When responding to requests, the Glendale PD must first redact sensitive information, including social security numbers, phone numbers and other information, from the police report before releasing it to the public. It must also redact medical information and any specific descriptions of bodily injury in accordance with HIPAA (Health Insurance Portability and Accountability Act) Privacy rules and any crime details considered to be too explicit or graphic for the general public.
With police reports containing so much privacy material and confidential information, the ability to quickly and accurately turn around public requests is a daunting task. As explained by Sgt. Soto, “A typical homicide report could be two, three, four hundred pages long. That’s going to take some time to get through.”
Previously, officers used Microsoft® Word to block out text. “It was taking forever. With our sergeants spending a significant amount of time redacting reports, we wanted to find ways to automate that, make it easier,” Sgt. Soto said. In addition to saving time, the Glendale PD wanted to deploy redaction software that truly redacted content and metadata—not just a highlight that could easily be reversed to reveal text.

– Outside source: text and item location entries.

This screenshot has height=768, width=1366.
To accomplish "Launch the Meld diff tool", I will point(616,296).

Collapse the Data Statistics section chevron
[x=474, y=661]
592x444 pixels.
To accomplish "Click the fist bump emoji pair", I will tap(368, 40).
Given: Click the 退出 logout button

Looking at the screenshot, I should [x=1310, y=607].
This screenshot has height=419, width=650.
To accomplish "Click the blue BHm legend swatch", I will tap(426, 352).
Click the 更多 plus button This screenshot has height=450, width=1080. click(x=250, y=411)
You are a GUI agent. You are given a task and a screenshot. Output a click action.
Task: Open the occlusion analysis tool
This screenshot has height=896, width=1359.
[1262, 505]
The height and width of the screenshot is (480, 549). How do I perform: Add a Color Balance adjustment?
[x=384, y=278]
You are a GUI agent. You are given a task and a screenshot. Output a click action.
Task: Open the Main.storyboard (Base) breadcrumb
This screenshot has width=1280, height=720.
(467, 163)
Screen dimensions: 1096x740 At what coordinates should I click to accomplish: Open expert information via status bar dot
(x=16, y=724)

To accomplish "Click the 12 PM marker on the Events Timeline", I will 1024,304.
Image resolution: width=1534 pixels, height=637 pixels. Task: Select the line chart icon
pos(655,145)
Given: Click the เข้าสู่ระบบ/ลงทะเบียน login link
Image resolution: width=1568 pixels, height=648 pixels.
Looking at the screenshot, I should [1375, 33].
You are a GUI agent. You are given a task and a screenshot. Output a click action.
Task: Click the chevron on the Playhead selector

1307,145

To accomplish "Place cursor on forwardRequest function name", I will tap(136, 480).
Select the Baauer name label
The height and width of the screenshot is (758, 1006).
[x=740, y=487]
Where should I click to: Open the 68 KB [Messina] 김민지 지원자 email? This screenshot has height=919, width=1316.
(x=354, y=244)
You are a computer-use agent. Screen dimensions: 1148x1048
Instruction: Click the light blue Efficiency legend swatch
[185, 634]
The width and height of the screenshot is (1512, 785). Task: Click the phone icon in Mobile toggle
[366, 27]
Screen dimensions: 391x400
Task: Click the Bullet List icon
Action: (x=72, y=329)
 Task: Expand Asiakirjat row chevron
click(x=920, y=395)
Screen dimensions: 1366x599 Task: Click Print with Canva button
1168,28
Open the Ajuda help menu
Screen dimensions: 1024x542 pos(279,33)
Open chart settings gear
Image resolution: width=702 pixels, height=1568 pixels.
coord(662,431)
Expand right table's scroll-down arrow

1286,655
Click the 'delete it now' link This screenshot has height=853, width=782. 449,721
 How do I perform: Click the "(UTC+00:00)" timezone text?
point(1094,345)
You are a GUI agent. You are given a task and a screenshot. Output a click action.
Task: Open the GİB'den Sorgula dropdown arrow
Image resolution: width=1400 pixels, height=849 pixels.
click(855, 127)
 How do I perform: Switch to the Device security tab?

Following research, the law enforcement agency chose OpenText™ Brava!™, an electronic tool that safely removes privacy information and sensitive content from virtually any document type, including PDF, TIFF,and Microsoft Word and Excel. Brava! makes it easy to redact all instances of a name, social security number, birthdate, phone number, account number and more. Redactions can be applied simply by dragging a box, searching for text strings or patterns, using predefined block out zones or applying reusable scripts. Brava! then creates fully sanitized TIFF or PDF renditions of the original document for easy distribution—redacted content is actually removed in the output file, not just covered. “In addition to time savings, we now have the security of knowing the document is truly redacted,” said Sgt. Soto.
Speeding up the work cycle, Sgt. Soto estimated Brava! reduced redaction tasks by several hours across the Criminal Investigations Division while it is also used by the public information officer and Records Division. “Accurately redacting reports is a very time consuming job. Efficiency is very important to our agency and Brava! reduced the time it takes with each report, which increased our work production and ultimately our efficiency,” he said.